CUBA ESTÁ SOB SANÇÕES DOS EUA HÁ MAIS DE 60 ANOS

Os EUA mantêm um embargo econômico amplo contra a República de Cuba há seis décadas. Em fevereiro de 1962, o então presidente John F. Kennedy proclamou um embargo comercial entre as duas nações, “em resposta a certas ações tomadas pelo governo cubano”, que permanece em vigor até hoje.

Ao longo dos anos, as sanções foram se fortalecendo. O bloqueio impõem sanções contra navios que atracam em portos cubanos, proibindo-os de entrar nos EUA por seis meses. Além disso, impede que entidades de outros países que operem com mais de 10% de capital estadunidense façam qualquer tipo de comercialização com Cuba.

Em outubro de 2024, a Assembleia Geral da ONU aprovou, pela 32ª vez consecutiva, a necessidade de acabar com o embargo. Esta resolução foi aprovada por 187 países, tendo apenas uma abstenção -da Moldávia- e dois emblemáticos votos contrários: dos Estados Unidos e de Israel.

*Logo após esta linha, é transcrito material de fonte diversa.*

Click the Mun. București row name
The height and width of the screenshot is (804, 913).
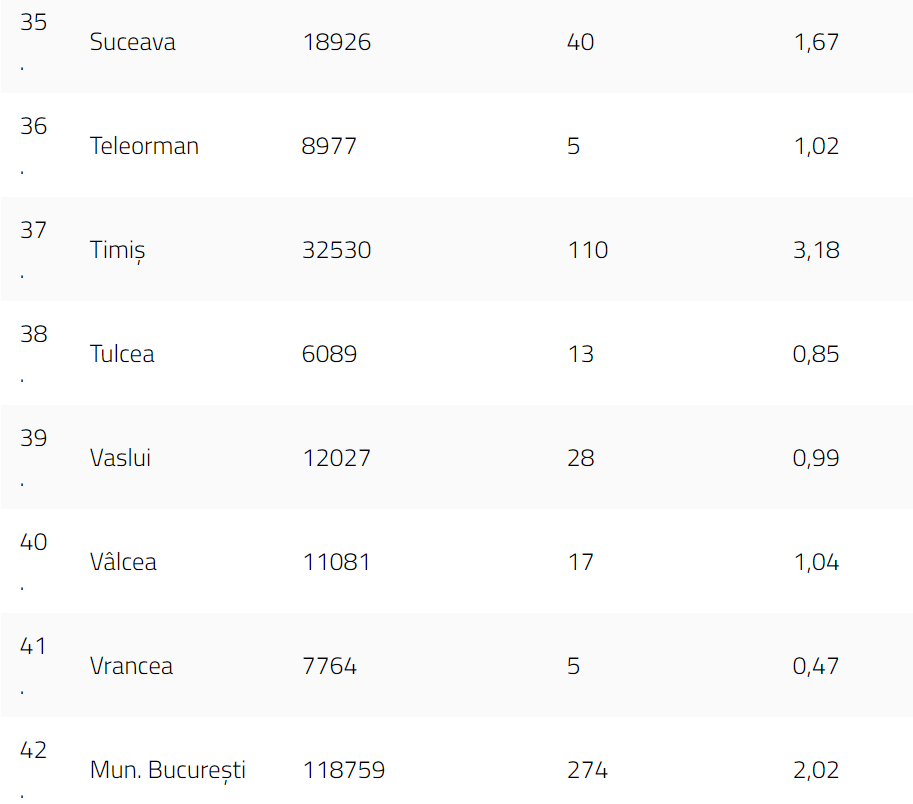[x=167, y=771]
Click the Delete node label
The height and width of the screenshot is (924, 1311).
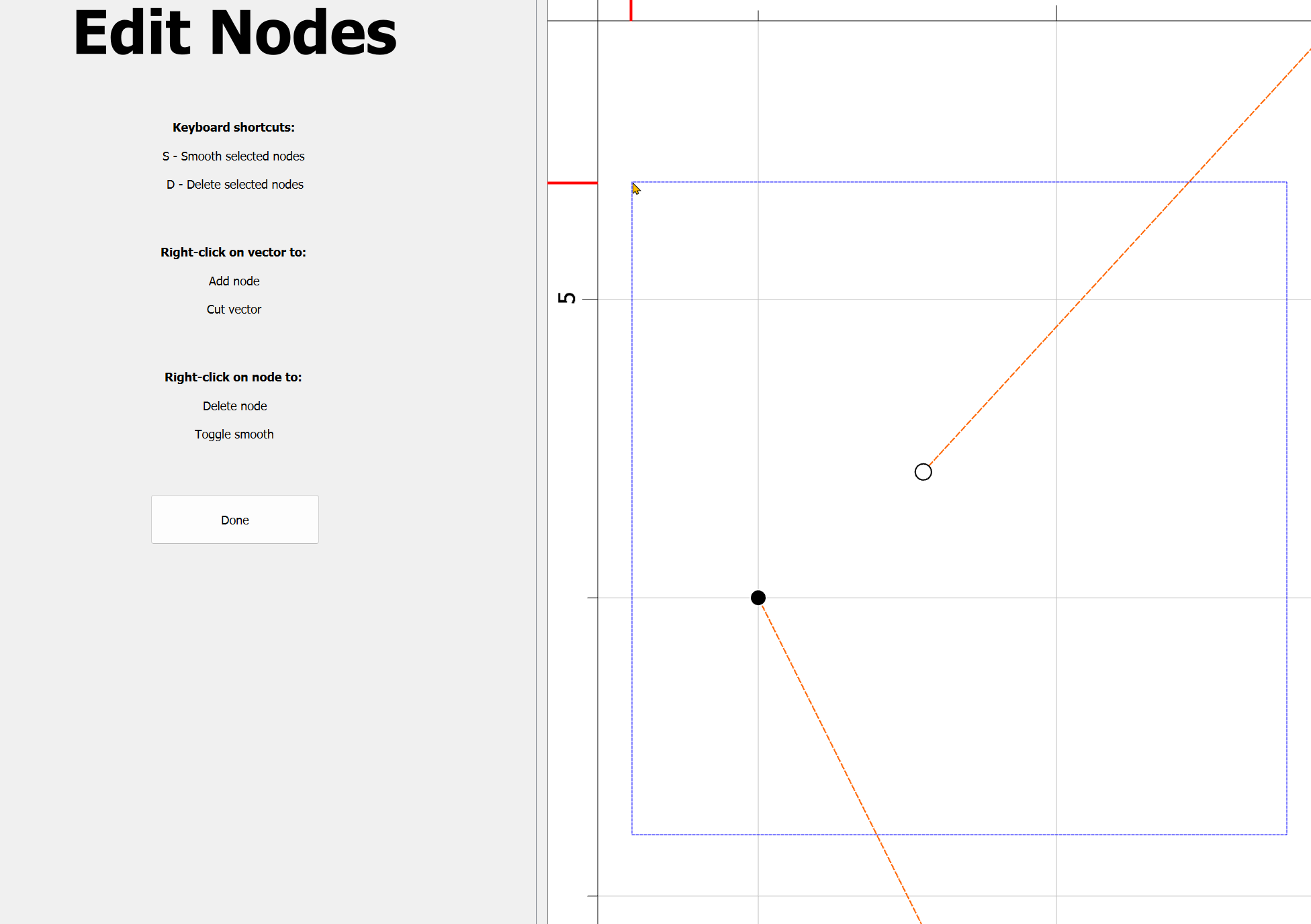tap(234, 406)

Cuba também atravessa o pior momento econômico dos 67 anos desde a Revolução. Embora o país já tenha enfrentado, em décadas passadas, episódios de migração em massa, escassez de alimentos e agitação social, nunca os cubanos haviam vivenciado um colapso tão amplo da rede de proteção social.

O bloqueio é uma das causas inegáveis da atual situação – embora certamente não a única – e deve ser considerado no centro de qualquer análise honesta sobre Cuba. Quanto aos protestos e a deslegitimação do governo, tem ocorrido legítimas e pontuais expressões de descontentamento, mas sem uma amplitude e capilaridade na sociedade cubana a ponto da população rechaçar as conquistas da Revolução Cubana

Fernando Correa Prado, professor da Universidade Federal da Integração Latino-Americana, em artigo publicado no site do governo brasileiro

CRISE NA VENEZUELA AUMENTOU AMEAÇAS À CUBA

Os cubanos se preparam para o agravamento da crise econômica depois que os EUA bloquearam petroleiros venezuelanos. No porto de Matanzas, onde petroleiros atracam, postos de gasolina estiveram fechados esta semana, refletindo a crescente escassez de suprimentos. A mais recente ação dos EUA está alimentando o temor de que os já frequentes cortes de energia, que duram horas, se agravem.

Para Cuba, a perda do petróleo venezuelano é devastadora. Entre janeiro e novembro do ano passado, a Venezuela enviou uma média de 27.000 barris por dia (bpd) para a ilha, cobrindo cerca de 50% do déficit de petróleo de Cuba, de acordo com dados de remessa e documentos da empresa petrolífera estatal venezuelana PDVSA.

EUA também disseram que querem assessores e militares de Cuba fora da Venezuela. A ordem se estende também a funcionários da China, Rússia e Irã. A demanda teria partido do secretário de Estado americano, Marco Rubio, em conversa com presidente interina da Venezuela, Delcy Rodríguez.